__PROBLEM TO WORK ON__: Render the rows below as a Markdown table with the columns No. and Text, numbering each row and skipping blank lines. Leave any pictures out of the table.

__RECORDED INFORMATION__:
((

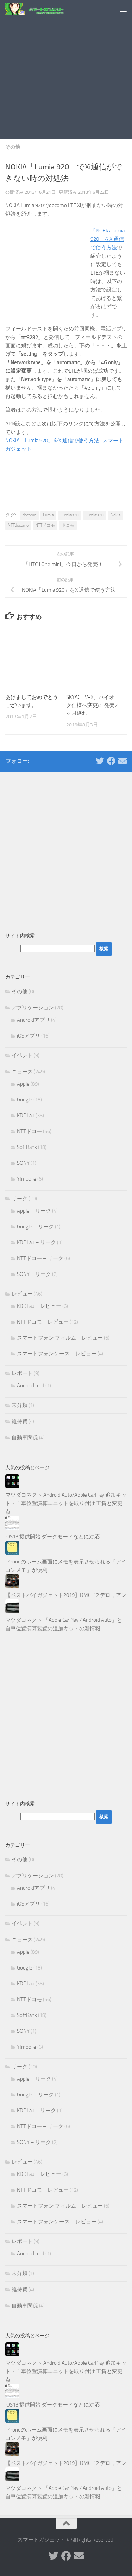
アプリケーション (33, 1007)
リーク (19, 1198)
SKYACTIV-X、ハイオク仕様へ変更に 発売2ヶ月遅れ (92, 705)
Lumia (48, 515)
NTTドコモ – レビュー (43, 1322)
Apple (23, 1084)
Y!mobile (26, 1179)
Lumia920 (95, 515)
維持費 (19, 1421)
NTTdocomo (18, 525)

))

__EXPECTED OUTPUT__:
| No. | Text |
|---|---|
| 1 | アプリケーション (33, 1007) |
| 2 | リーク (19, 1198) |
| 3 | SKYACTIV-X、ハイオク仕様へ変更に 発売2ヶ月遅れ (92, 705) |
| 4 | Lumia (48, 515) |
| 5 | NTTドコモ – レビュー (43, 1322) |
| 6 | Apple (23, 1084) |
| 7 | Y!mobile (26, 1179) |
| 8 | Lumia920 (95, 515) |
| 9 | 維持費 (19, 1421) |
| 10 | NTTdocomo (18, 525) |